What is required |
Each line from the one containing "You are a computer-use agent. The image size is (1245, 413)." to the end of the listing below should be repeated exactly, with no other line included.

========================================================================

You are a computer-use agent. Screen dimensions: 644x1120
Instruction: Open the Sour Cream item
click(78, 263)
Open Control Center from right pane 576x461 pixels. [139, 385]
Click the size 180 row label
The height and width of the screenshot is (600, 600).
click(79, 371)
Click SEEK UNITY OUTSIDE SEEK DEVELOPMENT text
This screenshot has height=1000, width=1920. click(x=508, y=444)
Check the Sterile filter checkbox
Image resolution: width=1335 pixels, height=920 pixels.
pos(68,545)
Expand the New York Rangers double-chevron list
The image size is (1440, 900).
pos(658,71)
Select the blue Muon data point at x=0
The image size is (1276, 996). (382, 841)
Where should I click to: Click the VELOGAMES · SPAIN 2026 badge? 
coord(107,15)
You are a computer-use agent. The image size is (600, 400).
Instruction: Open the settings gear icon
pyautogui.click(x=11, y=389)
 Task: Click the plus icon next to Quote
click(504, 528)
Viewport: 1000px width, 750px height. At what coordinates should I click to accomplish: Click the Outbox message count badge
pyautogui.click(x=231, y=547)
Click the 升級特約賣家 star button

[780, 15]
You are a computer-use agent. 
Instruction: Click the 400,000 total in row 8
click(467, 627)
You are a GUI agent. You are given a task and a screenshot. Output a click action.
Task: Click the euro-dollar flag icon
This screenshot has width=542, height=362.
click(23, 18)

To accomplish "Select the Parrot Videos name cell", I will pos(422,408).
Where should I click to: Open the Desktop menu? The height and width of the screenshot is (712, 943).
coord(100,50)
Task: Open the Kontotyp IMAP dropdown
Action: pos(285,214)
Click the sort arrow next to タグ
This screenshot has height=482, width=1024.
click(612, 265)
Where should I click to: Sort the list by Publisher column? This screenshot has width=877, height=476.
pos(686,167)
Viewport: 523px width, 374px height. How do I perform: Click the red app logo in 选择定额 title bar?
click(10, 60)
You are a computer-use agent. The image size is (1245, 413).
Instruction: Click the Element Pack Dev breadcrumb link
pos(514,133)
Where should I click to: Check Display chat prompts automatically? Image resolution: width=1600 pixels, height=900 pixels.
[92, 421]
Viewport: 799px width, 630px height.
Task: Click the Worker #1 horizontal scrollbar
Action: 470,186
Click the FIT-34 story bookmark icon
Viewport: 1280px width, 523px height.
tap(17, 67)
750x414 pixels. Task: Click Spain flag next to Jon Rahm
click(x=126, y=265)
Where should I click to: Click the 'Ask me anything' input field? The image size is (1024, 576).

========================================================================

Answer space |
You are a computer-use agent. The image size is (1245, 413).
Instruction: Click the Element Pack Dev breadcrumb link
pos(514,133)
Where should I click to: Check Display chat prompts automatically? Image resolution: width=1600 pixels, height=900 pixels.
[92, 421]
Viewport: 799px width, 630px height.
Task: Click the Worker #1 horizontal scrollbar
Action: 470,186
Click the FIT-34 story bookmark icon
Viewport: 1280px width, 523px height.
tap(17, 67)
750x414 pixels. Task: Click Spain flag next to Jon Rahm
click(x=126, y=265)
Where should I click to: Click the 'Ask me anything' input field? The image size is (1024, 576).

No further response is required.